Cosmetic Plastic Surgery, which is done for vanity, is unnecessary to the patient’s health.  The surgeon may do a selling job to persuade the patient to go through with it, often just to get the surgical fee, which can amount to thousands of dollars for an hour’s work doing a “nose job.”  In that case, it is a different matter.  You can sometimes get around the difficult job of proving malpractice and file a suit for breach of contract.  The surgeon persuaded you to submit to the expense, suffering, and risk of the operation on the direct or implied promise that you would look and/or feel better.  If he failed to deliver, you can probably get into court, no matter how many consent forms you signed or how many pamphlets he gave you disclaiming any promises or guarantees.  Juries tend to view those disclaimers as sharp practices and ignore them.

Dentistry

The trouble with suing a dentist is that, even if you win, you may not receive enough to make it worthwhile.  That is because most jurors have had dental work and know what wonders modern dentistry can accomplish.  Many people have cosmetic dentistry to make their teeth look perfect.  Neither the wearer or anybody else can tell them from the real thing.  As a result, a dentist can damage your teeth, and the case is not worth very much.  And, it is not much good complaining about the pain and suffering you endured, since every juror knows that pain and suffering can occur with normal dental treatment.

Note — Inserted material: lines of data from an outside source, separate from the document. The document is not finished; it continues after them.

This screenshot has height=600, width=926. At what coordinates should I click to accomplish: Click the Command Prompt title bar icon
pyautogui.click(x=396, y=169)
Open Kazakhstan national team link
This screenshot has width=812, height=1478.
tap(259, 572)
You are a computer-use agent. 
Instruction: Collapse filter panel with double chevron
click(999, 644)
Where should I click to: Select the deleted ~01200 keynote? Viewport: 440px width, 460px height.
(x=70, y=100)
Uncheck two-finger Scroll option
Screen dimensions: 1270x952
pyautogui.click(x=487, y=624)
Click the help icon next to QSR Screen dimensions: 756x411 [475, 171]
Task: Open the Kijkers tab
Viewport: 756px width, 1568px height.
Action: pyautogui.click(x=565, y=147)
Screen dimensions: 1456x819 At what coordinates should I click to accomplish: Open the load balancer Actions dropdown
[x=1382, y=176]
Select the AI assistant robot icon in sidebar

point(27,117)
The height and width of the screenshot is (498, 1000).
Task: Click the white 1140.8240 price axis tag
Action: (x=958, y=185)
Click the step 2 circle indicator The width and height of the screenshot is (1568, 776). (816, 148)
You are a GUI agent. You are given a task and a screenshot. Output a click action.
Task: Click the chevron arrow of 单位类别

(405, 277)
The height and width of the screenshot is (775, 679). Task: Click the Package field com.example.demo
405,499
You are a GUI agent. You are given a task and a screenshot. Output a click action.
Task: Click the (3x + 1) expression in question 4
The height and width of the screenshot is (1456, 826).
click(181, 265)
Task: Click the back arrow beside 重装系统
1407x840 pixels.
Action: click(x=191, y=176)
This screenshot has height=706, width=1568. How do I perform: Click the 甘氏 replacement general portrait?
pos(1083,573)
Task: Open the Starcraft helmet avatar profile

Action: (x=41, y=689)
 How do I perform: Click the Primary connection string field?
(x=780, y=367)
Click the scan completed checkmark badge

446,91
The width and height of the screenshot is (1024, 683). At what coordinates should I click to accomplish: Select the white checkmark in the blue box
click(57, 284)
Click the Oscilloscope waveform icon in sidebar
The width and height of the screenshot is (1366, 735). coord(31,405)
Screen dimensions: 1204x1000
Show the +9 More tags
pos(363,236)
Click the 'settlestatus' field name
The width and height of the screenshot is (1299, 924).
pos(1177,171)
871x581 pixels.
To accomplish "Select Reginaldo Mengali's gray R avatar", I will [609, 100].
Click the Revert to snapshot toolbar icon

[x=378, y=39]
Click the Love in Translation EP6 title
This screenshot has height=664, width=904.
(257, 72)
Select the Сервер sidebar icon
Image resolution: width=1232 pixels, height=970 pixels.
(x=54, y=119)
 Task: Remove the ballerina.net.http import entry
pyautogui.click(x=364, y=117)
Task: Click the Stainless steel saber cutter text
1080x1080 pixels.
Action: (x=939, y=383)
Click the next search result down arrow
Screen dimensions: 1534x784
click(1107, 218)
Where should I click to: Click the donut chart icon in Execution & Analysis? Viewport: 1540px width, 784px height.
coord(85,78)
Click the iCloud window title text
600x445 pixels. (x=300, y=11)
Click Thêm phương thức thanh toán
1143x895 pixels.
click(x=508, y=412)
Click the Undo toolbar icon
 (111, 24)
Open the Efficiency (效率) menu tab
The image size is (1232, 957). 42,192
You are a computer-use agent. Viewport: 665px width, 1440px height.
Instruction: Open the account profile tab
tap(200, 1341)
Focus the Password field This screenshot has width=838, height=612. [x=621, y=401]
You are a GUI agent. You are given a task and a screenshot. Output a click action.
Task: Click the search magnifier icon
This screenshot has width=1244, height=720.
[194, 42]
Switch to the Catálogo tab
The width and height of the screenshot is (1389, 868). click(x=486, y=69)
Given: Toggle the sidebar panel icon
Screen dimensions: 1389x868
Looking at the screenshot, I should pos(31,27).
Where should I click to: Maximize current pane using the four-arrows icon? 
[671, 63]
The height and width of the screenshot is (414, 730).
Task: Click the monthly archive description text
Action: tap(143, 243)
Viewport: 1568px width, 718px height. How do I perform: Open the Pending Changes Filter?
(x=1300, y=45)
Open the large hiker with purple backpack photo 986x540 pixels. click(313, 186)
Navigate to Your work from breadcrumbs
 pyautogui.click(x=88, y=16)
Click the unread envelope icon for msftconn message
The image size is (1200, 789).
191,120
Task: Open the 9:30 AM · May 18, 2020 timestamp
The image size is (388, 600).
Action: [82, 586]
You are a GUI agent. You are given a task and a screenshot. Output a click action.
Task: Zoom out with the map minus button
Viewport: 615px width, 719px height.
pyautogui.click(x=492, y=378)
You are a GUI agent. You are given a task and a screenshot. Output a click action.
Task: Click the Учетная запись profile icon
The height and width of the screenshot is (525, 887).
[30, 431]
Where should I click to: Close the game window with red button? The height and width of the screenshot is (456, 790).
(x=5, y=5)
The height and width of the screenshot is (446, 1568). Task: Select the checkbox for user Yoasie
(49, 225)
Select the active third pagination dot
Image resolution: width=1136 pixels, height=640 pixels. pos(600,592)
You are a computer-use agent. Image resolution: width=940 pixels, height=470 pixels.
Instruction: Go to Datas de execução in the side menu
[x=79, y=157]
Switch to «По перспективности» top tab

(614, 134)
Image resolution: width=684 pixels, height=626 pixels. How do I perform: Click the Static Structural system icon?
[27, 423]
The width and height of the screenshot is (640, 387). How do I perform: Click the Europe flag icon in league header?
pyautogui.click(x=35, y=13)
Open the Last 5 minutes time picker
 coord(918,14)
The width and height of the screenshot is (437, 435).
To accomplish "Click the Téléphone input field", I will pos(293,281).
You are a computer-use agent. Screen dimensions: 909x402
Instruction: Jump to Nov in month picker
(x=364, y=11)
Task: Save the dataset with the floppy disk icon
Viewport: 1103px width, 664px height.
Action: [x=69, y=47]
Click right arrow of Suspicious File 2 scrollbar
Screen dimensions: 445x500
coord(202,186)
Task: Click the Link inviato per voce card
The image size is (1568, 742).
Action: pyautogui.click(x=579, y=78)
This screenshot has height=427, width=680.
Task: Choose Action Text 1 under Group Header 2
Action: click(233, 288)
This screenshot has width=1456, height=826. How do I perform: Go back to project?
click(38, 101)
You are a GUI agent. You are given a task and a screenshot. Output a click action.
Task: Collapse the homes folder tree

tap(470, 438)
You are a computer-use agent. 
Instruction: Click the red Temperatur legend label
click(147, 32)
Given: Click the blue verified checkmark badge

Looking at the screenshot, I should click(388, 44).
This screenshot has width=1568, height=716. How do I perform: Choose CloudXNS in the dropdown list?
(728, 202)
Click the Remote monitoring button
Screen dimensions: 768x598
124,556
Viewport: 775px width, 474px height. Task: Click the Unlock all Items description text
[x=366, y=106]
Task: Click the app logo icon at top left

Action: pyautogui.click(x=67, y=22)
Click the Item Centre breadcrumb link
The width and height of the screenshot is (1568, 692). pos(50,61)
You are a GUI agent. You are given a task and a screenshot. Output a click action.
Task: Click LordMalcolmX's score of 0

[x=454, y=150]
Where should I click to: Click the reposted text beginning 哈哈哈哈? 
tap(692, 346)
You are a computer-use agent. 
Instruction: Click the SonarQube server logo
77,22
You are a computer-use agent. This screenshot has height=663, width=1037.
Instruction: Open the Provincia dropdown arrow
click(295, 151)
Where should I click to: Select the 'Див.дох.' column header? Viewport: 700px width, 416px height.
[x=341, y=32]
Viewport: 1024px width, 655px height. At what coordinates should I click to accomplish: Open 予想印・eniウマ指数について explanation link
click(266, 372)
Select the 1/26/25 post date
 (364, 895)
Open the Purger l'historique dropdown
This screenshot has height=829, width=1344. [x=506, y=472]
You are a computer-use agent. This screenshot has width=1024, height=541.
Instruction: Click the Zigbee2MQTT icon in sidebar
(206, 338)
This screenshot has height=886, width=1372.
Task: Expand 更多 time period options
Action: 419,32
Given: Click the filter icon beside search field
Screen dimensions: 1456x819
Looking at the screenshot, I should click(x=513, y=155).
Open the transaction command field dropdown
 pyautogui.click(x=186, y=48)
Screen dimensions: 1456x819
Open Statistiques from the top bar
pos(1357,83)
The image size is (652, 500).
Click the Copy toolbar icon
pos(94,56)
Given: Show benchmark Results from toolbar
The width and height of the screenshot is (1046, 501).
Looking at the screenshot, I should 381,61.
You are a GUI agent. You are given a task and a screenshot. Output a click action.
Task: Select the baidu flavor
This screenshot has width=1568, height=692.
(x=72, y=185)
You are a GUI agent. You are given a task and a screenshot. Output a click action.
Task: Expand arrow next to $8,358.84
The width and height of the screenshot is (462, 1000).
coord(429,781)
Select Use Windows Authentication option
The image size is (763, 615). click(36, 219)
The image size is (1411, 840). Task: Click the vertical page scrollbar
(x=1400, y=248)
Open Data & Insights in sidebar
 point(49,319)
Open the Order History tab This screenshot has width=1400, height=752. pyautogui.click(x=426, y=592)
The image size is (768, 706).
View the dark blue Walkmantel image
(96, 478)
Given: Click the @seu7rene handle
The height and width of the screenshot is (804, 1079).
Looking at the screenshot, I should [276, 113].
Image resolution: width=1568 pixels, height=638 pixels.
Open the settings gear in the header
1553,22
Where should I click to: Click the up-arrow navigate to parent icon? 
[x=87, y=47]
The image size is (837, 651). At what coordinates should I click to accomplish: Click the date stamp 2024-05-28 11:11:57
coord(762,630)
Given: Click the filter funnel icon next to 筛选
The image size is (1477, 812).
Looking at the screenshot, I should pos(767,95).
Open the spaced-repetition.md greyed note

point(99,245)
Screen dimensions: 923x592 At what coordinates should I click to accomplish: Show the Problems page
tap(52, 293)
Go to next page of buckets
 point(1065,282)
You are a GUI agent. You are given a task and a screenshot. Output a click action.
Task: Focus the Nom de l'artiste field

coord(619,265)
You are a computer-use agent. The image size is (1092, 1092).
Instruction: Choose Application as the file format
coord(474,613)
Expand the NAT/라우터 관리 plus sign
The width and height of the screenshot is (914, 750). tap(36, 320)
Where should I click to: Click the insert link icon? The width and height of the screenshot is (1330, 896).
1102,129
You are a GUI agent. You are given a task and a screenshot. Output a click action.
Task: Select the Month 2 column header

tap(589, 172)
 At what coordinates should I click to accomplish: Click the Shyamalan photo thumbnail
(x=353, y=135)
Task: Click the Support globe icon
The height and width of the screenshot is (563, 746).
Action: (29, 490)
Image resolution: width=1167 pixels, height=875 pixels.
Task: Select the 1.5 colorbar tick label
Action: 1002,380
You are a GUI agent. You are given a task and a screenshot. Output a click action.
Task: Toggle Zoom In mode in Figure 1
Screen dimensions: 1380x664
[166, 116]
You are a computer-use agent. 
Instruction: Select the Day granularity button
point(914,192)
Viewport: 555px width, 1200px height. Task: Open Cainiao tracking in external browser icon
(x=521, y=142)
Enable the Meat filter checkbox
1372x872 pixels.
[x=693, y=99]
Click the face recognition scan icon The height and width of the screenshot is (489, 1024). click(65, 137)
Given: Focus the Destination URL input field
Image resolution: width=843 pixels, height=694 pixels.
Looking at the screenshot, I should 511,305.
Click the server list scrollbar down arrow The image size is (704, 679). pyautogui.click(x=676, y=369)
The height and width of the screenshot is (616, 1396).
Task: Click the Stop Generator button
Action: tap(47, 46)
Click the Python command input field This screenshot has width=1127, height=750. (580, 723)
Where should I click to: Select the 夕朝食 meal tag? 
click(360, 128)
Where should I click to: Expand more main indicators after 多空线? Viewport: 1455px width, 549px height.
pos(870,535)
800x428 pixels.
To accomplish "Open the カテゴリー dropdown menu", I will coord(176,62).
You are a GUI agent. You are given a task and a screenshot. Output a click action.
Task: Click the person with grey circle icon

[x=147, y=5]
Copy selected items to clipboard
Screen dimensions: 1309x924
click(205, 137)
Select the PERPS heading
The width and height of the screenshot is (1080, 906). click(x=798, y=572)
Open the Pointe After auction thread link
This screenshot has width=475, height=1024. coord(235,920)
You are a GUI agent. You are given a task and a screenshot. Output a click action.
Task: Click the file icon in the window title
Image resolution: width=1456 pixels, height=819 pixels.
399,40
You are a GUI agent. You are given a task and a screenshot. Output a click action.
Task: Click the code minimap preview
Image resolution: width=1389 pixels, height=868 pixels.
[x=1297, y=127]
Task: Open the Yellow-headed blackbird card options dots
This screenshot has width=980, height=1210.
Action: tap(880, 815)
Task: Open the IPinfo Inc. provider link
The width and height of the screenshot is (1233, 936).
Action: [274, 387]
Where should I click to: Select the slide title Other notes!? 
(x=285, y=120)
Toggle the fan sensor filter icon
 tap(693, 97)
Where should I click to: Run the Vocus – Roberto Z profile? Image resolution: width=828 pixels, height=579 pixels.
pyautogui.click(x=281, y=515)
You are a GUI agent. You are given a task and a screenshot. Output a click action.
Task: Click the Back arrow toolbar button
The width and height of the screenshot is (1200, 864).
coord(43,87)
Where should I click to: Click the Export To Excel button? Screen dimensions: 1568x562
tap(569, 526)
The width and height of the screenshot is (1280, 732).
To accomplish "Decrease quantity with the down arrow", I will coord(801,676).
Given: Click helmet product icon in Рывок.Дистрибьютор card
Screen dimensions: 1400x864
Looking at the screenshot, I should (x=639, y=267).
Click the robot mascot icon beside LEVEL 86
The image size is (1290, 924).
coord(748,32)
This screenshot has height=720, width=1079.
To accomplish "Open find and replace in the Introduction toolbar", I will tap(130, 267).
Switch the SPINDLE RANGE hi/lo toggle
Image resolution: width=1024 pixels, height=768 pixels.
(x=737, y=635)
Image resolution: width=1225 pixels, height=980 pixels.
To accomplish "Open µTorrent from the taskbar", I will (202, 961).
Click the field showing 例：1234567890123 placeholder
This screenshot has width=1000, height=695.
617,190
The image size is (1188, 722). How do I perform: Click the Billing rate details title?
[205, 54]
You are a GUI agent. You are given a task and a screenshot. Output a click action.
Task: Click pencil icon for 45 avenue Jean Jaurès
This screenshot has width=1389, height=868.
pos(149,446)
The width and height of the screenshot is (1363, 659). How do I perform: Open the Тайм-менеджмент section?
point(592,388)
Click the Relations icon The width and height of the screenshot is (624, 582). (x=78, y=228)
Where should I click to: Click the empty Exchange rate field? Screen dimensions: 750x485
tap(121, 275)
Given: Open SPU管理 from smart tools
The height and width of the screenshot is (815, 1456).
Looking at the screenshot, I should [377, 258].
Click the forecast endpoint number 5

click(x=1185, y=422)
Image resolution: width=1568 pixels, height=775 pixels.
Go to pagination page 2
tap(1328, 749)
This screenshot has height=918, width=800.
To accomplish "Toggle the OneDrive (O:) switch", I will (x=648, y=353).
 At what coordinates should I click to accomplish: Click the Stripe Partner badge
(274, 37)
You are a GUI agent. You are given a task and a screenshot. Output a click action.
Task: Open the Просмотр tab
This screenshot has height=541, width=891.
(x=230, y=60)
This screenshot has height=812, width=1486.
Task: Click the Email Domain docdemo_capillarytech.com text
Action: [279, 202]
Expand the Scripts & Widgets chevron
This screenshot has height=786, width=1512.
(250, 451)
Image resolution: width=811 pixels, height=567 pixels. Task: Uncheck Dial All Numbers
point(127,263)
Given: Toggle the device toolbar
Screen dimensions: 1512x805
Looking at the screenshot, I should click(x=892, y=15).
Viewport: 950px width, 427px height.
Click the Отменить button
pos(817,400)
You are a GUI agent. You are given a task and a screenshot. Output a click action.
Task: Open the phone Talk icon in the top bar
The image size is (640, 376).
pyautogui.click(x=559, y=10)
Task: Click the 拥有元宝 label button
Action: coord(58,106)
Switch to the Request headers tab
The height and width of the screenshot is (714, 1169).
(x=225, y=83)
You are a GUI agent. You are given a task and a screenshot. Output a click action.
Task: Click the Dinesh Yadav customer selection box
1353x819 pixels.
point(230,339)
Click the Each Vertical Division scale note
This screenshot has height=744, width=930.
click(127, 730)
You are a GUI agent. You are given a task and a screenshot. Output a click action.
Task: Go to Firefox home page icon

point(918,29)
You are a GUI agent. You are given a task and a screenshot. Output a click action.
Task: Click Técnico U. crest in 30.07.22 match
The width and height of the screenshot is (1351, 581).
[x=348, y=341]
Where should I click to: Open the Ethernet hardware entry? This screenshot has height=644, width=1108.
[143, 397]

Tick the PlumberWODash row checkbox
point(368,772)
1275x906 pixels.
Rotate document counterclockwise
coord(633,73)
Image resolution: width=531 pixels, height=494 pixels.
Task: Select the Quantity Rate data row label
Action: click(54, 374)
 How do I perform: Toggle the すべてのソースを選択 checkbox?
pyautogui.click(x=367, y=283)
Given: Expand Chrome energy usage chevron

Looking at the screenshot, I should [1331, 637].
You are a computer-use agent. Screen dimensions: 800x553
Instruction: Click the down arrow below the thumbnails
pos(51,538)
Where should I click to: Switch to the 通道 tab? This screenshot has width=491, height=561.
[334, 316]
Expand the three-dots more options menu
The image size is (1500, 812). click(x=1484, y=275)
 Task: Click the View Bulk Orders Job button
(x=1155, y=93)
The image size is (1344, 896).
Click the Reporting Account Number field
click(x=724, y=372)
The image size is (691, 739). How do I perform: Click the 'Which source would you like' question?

The exception is when a dentist causes injuries such as brain damage or death due to anesthesia; failure to give prophylactic antibiotics to patients with rheumatic heart disease; infection that spreads to other parts of the body; or nerve injuries.  A New Jersey man obtained a $400,000.00 settlement from a dentist who failed to diagnose cancer of the mouth until it had spread and required disfiguring surgery of the face and neck.